*TASKS TO PERFORM*:
(A) According to the OpenMSIStream installation text, which base image is the official Docker image built off of?
(B) Which values appear inside double quotation marks in the OpenMSIStream installation text? List them all.
(C) Pick up the OpenMSIStream installation text after its last sentence and write the next part.

*TEXT SECTION*:
* begin *
Installing OpenMSIStream

Official Docker image

The quickest way to deploy OpenMSIStream programs is to use the official public Docker image: openmsi/openmsistream. Version tags there are synchronized with published releases, and “latest” is regularly updated.

The image is built off of the python:3.9-slim-bullseye (Debian Linux) base image, and contains a complete install of OpenMSIStream. Running the Docker image as-is will drop you into a bash terminal as the “openmsi” user (who has sudo privileges) in their home area. By default, the timezone is set to “America/New York” but you can change this by setting the value of the “TZ” environment variable inside the container.

If you want to install OpenMSIStream on your own system instead of running a Docker container, though, we recommend using a minimal installation of the conda open source package and environment management system. The instructions below start with installation of conda and outline all the necessary steps to run OpenMSIStream programs.

Quick start with miniconda3

We recommend using miniconda3 for the lightest installation. miniconda3 installers can be downloaded from the website here, and installation instructions can be found here.
* end *
*GIVEN DATA*:
* begin *
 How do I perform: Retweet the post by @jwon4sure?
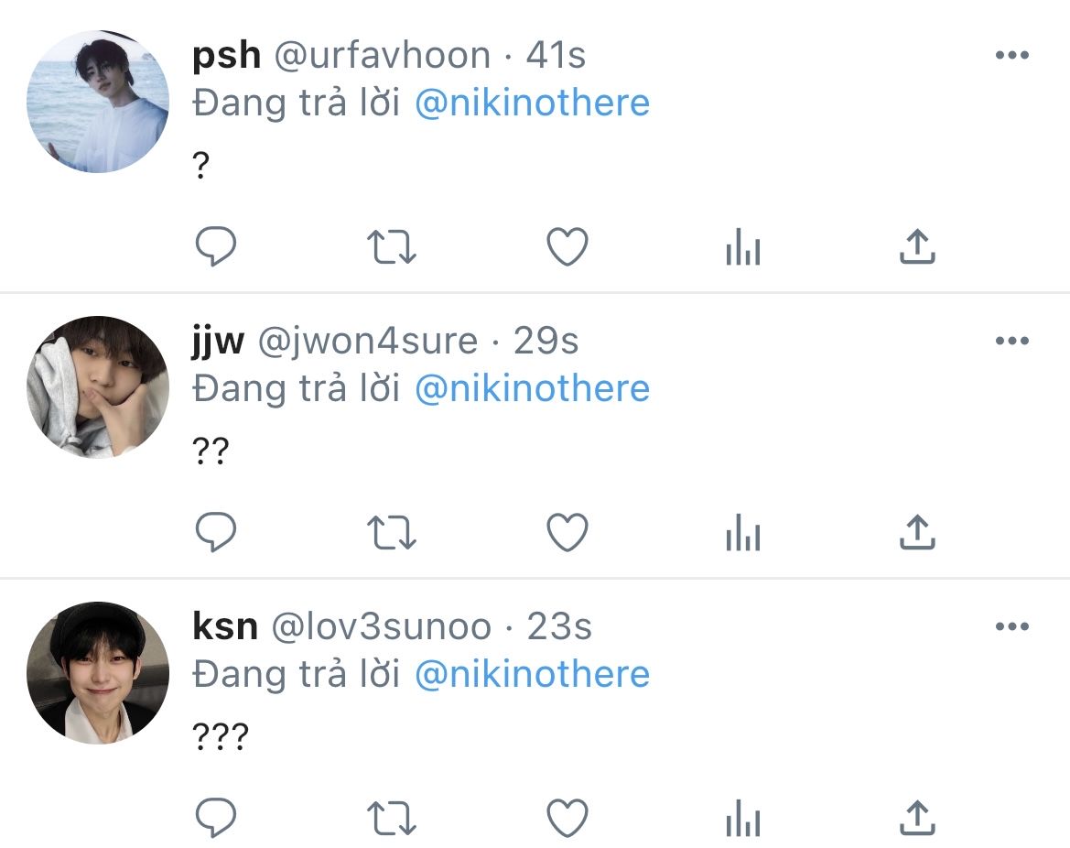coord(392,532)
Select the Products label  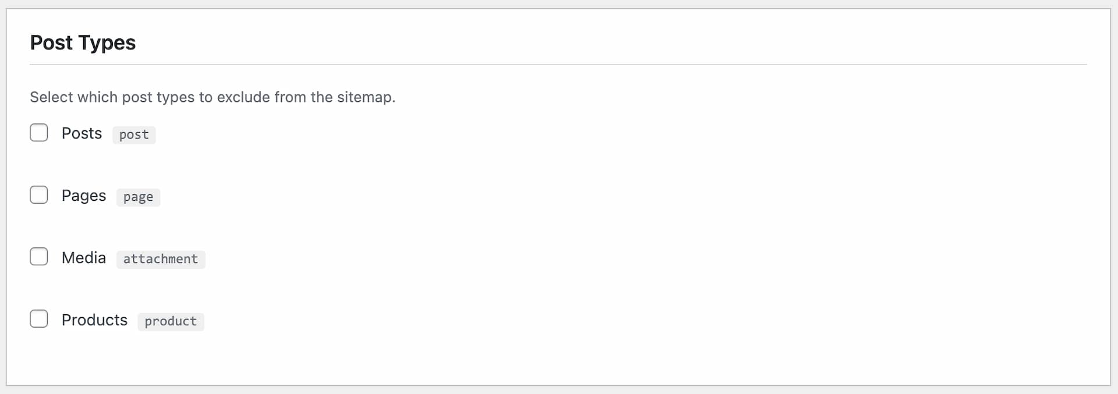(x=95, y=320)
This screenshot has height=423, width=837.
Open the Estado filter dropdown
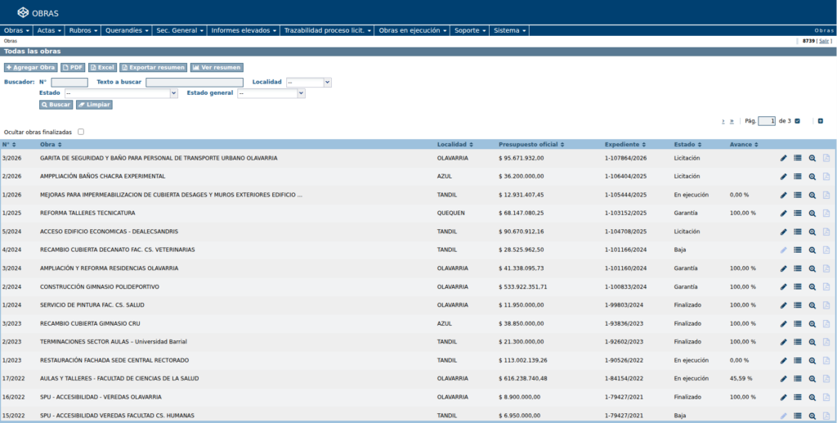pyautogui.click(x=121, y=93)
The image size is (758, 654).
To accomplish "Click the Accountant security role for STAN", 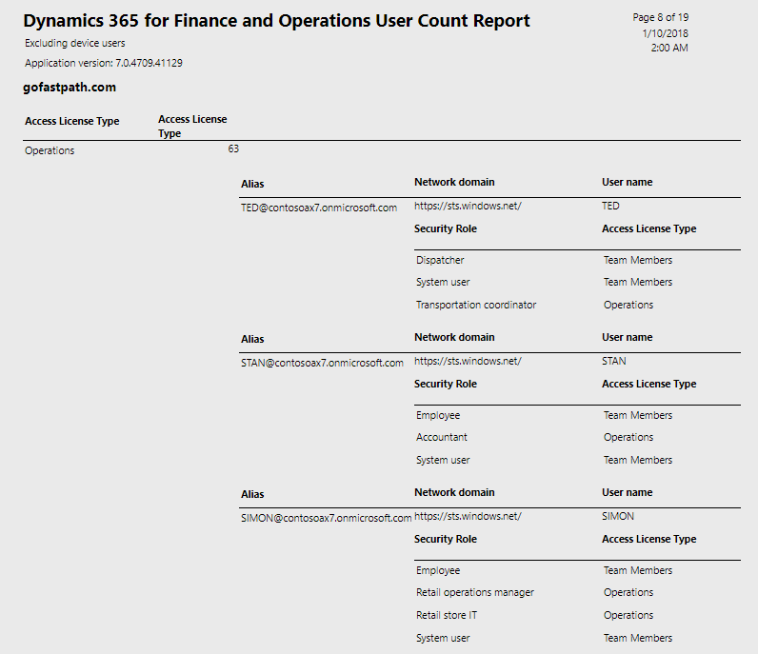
* end *
*ANSWERS TO THE EXERCISES*:
(A) python:3.9-slim-bullseye (Debian Linux)

(B) "latest", "openmsi", "America/New York", "TZ"

(C)
Finishing installation

The pages below list specific installation instructions based on the operating system you’re running:

External requirements

Working with OpenMSIStream requires sending data through topics served by a broker. In practice that means you will need access to a Kafka broker running on a server or in the cloud, and you will need to create and manage topics on the broker to hold the data streams. If these concepts are new to you we suggest contacting us for assistance and/or using a simple, managed cloud solution, such as Confluent Cloud, as your broker.

Consuming data files for transfer to S3 buckets requires that users have the API keys and other information necessary to authenticate and write files to at least one external S3 bucket. Please see the page on running the S3TransferStreamProcessor program for more information. First-time users may find it easiest to use a bucket hosted on AWS. Storing data in S3 bucket object stores is completely optional.

For more information on the full set of requirements for running the automatic code CI tests (which test all functionality of the package), please see the page on CI testing.